I looked in DB and saw that img_name column is varbinary, but
pagers/ImageListPager.php tries to do case-insensitive select with
LOWERing both sides of strings. But LOWER does not work for varbinary
So I think that following change will be reasonable:

--- ImageListPager.php.orig 2021-10-14 16:31:52.000000000 +0300
+++ ImageListPager.php 2021-10-14 16:00:10.127694733 +0300
@@ -90,9 +90,10 @@

if ( $nt ) {
$dbr = wfGetDB( DB_REPLICA );
- $this->mQueryConds[] = 'LOWER(img_name)'
.
+ $this->mQueryConds[] =
'LOWER(CONVERT(img_name USING utf8))' .
$dbr->buildLike(
$dbr->anyString(),
- strtolower(
$nt->getDBkey() ), $dbr->anyString() );
+ mb_strtolower(
$nt->getDBkey() ), $dbr->anyString() );
+
}
}

@@ -161,9 +162,9 @@
$nt = Title::newFromText( $this->mSearch );
if ( $nt ) {
$dbr = wfGetDB( DB_REPLICA );
- $conds[] = 'LOWER(' . $prefix . '_name)'
.
+ $conds[] = 'LOWER(CONVERT(' . $prefix .
'_name USING utf8))' .
$dbr->buildLike(
$dbr->anyString(),
- strtolower(
$nt->getDBkey() ), $dbr->anyString() );
+ mb_strtolower(
$nt->getDBkey() ), $dbr->anyString() );
}
}



--
Sergey
_______________________________________________
Wikitech-l mailing list -- wikitech-l@lists.wikimedia.org
To unsubscribe send an email to wikitech-l-leave@lists.wikimedia.org
https://lists.wikimedia.org/postorius/lists/wikitech-l.lists.wikimedia.org/
Re: ListFiles special page [ In reply to ]
Hi Sergey,

On Thu, 2021-10-14 at 18:16 +0300, Sergey Dorofeev wrote:
> I have got issue with ListFiles page in mediawiki 1.35.1
> text in middle of file name.
> I looked in DB and saw that img_name column is varbinary, but
> pagers/ImageListPager.php tries to do case-insensitive select with
> LOWERing both sides of strings. But LOWER does not work for varbinary
> So I think that following change will be reasonable:

Thanks for looking at the code! If you think that you found a software
bug, please feel free to report it in the issue tracker:
https://www.mediawiki.org/wiki/How_to_report_a_bug
Feel also very welcome to upload the patch into Gerrit for review:
https://www.mediawiki.org/wiki/Gerrit/Tutorial

Again, thanks a lot!
andre
--
Andre Klapper (he/him) | Bugwrangler / Developer Advocate
https://blogs.gnome.org/aklapper/
_______________________________________________
Wikitech-l mailing list -- wikitech-l@lists.wikimedia.org
To unsubscribe send an email to wikitech-l-leave@lists.wikimedia.org
https://lists.wikimedia.org/postorius/lists/wikitech-l.lists.wikimedia.org/
Re: ListFiles special page [ In reply to ]
I agree that LOWER doesn't make much sense in binary collation.

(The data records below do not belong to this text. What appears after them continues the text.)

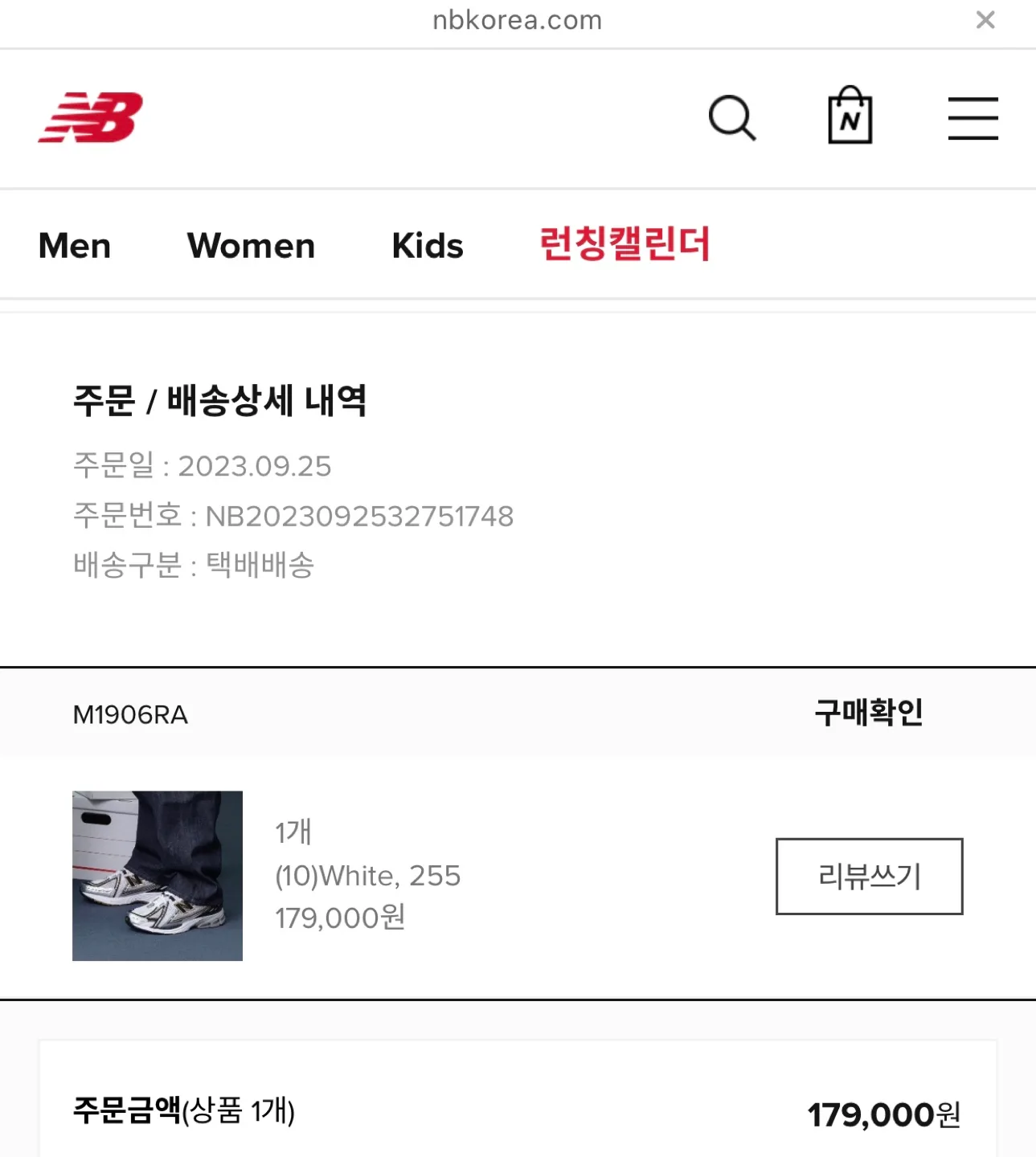
Task: Close the in-app browser with the X
Action: coord(985,19)
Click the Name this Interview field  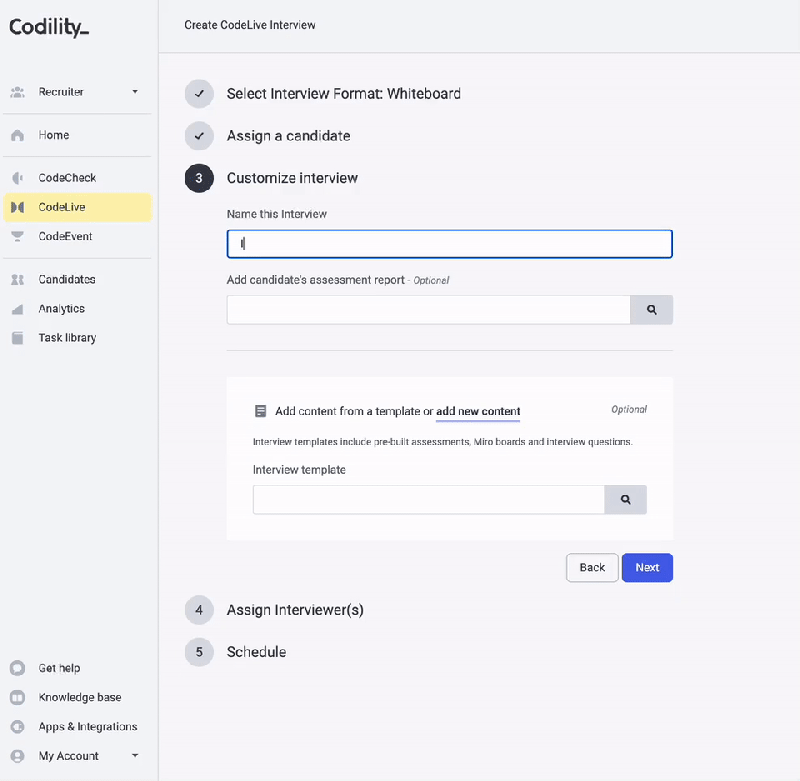coord(448,243)
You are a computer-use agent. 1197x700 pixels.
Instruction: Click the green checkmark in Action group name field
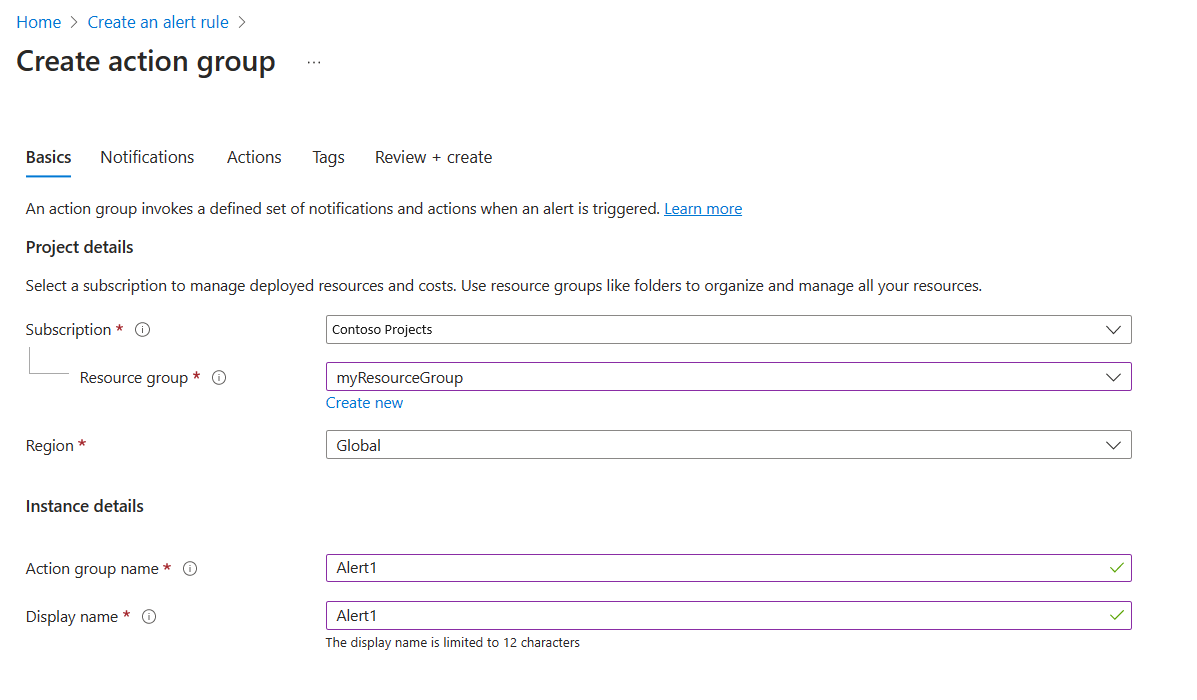(1117, 568)
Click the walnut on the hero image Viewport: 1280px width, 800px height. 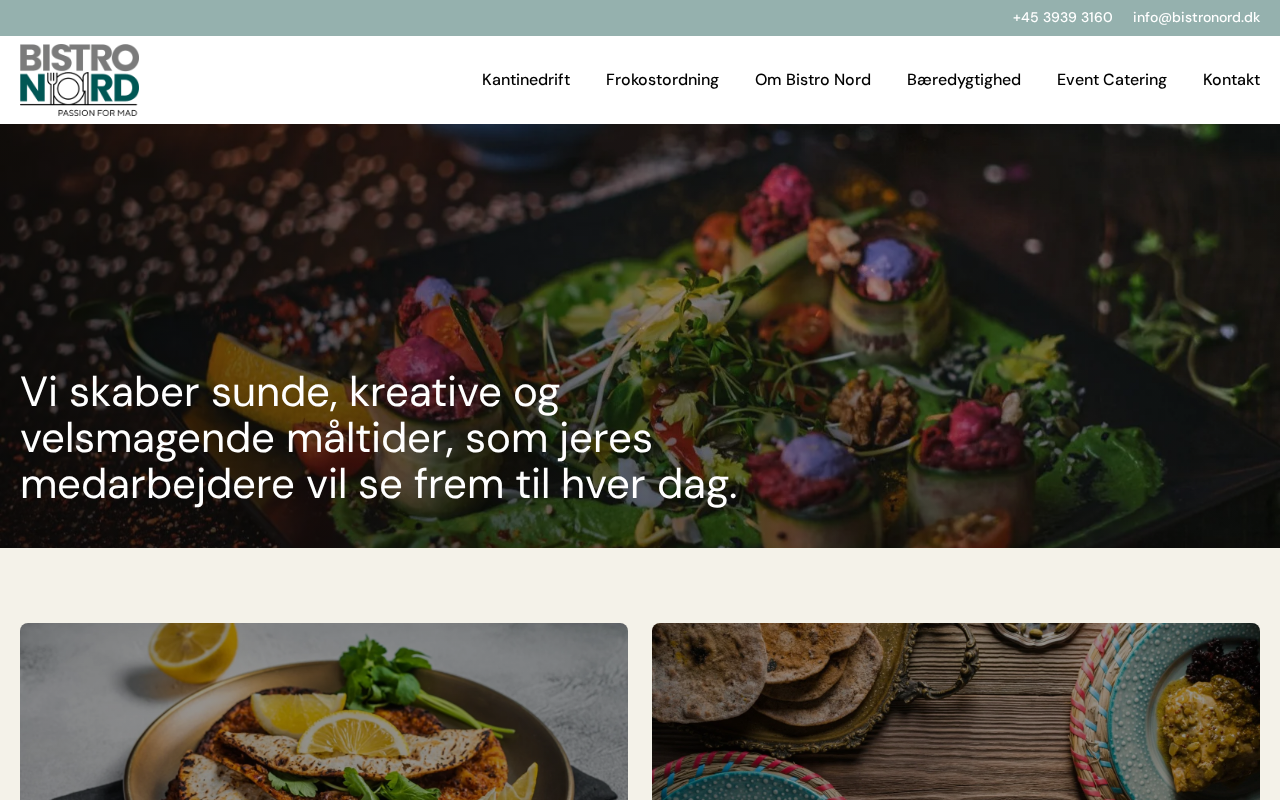coord(872,410)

Sadly, a utf8 (3-byte UTF-8) conversion may fail for 4-byte characters, so
at the very least it should be utf8mb4 (4-byte UTF-8). I am not so familiar
with ListPager to say if there could be other issues arising from that-
sending a code review would be easier for better context.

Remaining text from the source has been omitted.